Die Schlacht von Navarino

Das russische Reich und die Türkei befanden sich insgesamt 69 Jahre im Krieg. Konflikte gab es zwischen 1568-1918, 350 Jahre lang, regelmäßig. Es gab zwölf große russisch-türkische Kriege, von denen Russland sieben gewann und drei verlor. In zwei Fällen gab es keine Sieger oder Verlierer. 

Bei den Kriegen ging es vor allem um die Kontrolle des nördlichen Schwarzmeerraums, des Nordkaukasus und der türkischen Meerengen. Während der meisten Konflikte eroberte die Türkei kein russisches Territorium, zu sehr musste man sich auf die Verteidigung konzentrieren. Erst im Jahr 1678 gelang es den Türken, Tschyhyryn, die Hauptstadt des Kosakenstaates, einzunehmen, die sie plünderten und zerstörten.  

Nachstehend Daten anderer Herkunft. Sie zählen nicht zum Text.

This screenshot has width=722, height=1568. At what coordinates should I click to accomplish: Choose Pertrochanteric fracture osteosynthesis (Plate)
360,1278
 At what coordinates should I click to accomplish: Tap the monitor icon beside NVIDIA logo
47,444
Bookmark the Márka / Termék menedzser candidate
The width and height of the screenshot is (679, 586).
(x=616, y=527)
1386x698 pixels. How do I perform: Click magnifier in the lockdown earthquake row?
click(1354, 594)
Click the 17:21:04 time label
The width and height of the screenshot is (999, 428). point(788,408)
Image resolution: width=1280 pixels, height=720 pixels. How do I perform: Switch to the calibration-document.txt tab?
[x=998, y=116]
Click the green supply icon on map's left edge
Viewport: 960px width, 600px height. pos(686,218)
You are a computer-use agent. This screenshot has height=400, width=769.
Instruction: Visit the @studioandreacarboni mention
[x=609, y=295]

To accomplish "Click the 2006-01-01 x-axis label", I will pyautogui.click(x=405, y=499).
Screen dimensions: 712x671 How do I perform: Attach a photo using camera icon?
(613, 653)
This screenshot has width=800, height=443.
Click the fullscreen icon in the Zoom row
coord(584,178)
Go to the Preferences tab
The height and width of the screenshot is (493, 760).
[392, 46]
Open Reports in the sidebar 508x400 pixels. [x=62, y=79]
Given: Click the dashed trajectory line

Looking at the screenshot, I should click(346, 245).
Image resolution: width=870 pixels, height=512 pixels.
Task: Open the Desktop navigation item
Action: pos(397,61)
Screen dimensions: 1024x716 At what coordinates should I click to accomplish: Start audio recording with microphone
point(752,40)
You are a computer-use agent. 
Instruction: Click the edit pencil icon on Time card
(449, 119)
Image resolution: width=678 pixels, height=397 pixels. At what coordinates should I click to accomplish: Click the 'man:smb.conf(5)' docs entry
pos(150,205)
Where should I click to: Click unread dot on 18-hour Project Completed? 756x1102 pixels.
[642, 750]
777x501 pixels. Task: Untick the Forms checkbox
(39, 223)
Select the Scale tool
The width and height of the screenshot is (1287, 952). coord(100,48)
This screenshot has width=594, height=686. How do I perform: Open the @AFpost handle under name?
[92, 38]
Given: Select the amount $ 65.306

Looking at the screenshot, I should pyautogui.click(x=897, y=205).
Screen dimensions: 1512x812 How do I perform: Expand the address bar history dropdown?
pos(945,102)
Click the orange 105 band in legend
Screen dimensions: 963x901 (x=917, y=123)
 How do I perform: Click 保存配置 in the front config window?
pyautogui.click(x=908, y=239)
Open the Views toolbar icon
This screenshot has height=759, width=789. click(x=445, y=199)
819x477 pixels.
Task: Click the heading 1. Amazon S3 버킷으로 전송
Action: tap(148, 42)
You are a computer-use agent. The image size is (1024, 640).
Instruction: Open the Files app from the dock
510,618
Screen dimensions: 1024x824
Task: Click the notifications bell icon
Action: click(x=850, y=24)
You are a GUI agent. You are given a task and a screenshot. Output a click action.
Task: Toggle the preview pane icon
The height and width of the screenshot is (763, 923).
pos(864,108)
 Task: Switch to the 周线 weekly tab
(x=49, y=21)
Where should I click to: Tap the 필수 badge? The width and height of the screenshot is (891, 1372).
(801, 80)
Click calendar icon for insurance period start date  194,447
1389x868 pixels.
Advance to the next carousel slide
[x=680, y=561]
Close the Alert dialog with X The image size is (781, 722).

Russland wurde nach dem Orientkrieg von seinen vereinten Feinden (Frankreich, Großbritannien, Österreich und Preußen) unter Druck gesetzt, früher eroberte türkische Gebiete, einschließlich der Festung und der Region Kars, an die Türkei zurückzugeben. Einige dieser Gebiete wurden jedoch später nach dem russisch-türkischen Krieg von 1877 bis 1878 erneut erobert und nach dem Krieg zwischen Sowjetrussland und der Türkei von 1918 bis 1921 wieder zurückgegeben.